I believe there is a heaven. One day, when I was a little boy in western North Carolina, I carved an inscription on one of the bricks of the old-fashioned chimney of my home. It read, “Heaven I hope to win.” I had been told at home and in the little country church and at Sunday school about a beautiful city. They had read Pilgrim’s Progress to me, and I had made up my mind to head heavenward.

Not long ago, I visited that old spot where the plain little house and the old chimney still stand. I searched for that inscription on the worn old brick, and to my delight I found it. Carved over half a century ago, most of it had been erased by the rains and the snows and the steady erosion of heat and cold. But I could still make out clearly two words—heaven and hope.

I, too, have stood the gales, the summers, the winters of all those years, but the ravages of life’s seasons have not removed the hope of heaven from my heart.
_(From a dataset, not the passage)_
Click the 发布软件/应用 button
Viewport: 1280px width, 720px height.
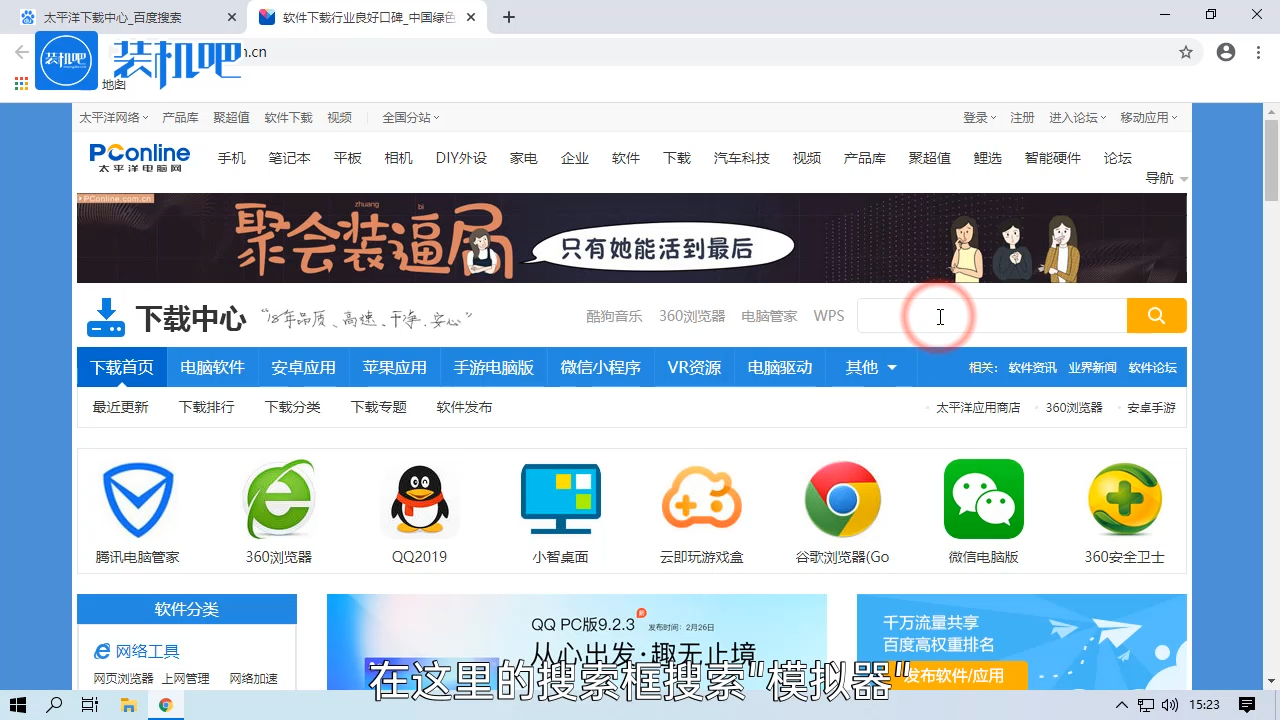click(953, 675)
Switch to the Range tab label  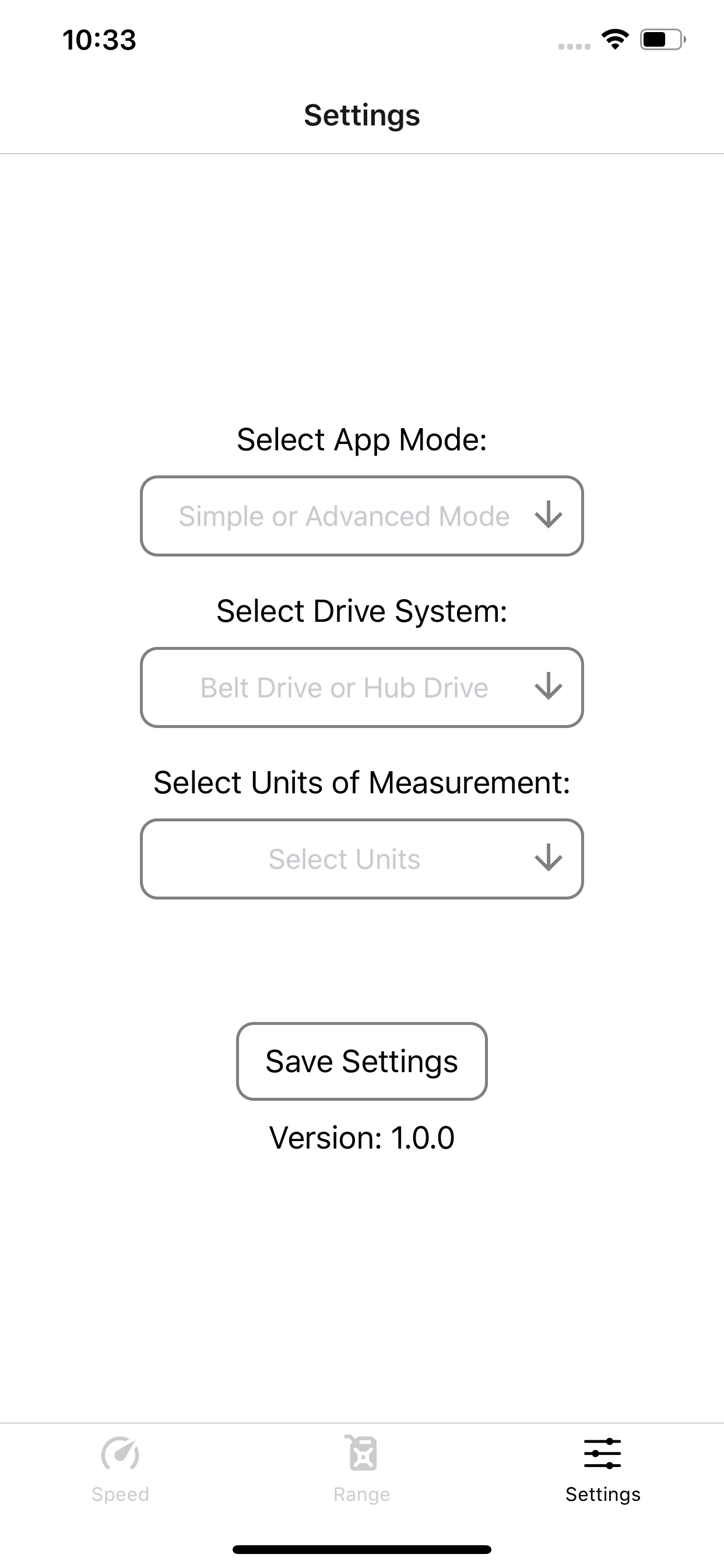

It is imbedded there more securely than my boyish fingers ever carved it into that old brick. The infidels have blown their blast, and Bible critics even in pulpits and seminary chairs have tried to dim that hope. But it burns brighter than ever before.

When I wrote that inscription, most of my loved ones were living here. Now most of them have taken up their residence over there. But best of all, I have my Savior’s word about it: “In My Father’s house are many mansions: if it were not so, I would have told you. I go to prepare a place for you” (John 14:2). That settles it. If it weren’t true, He would let us know. And on that rock I stand.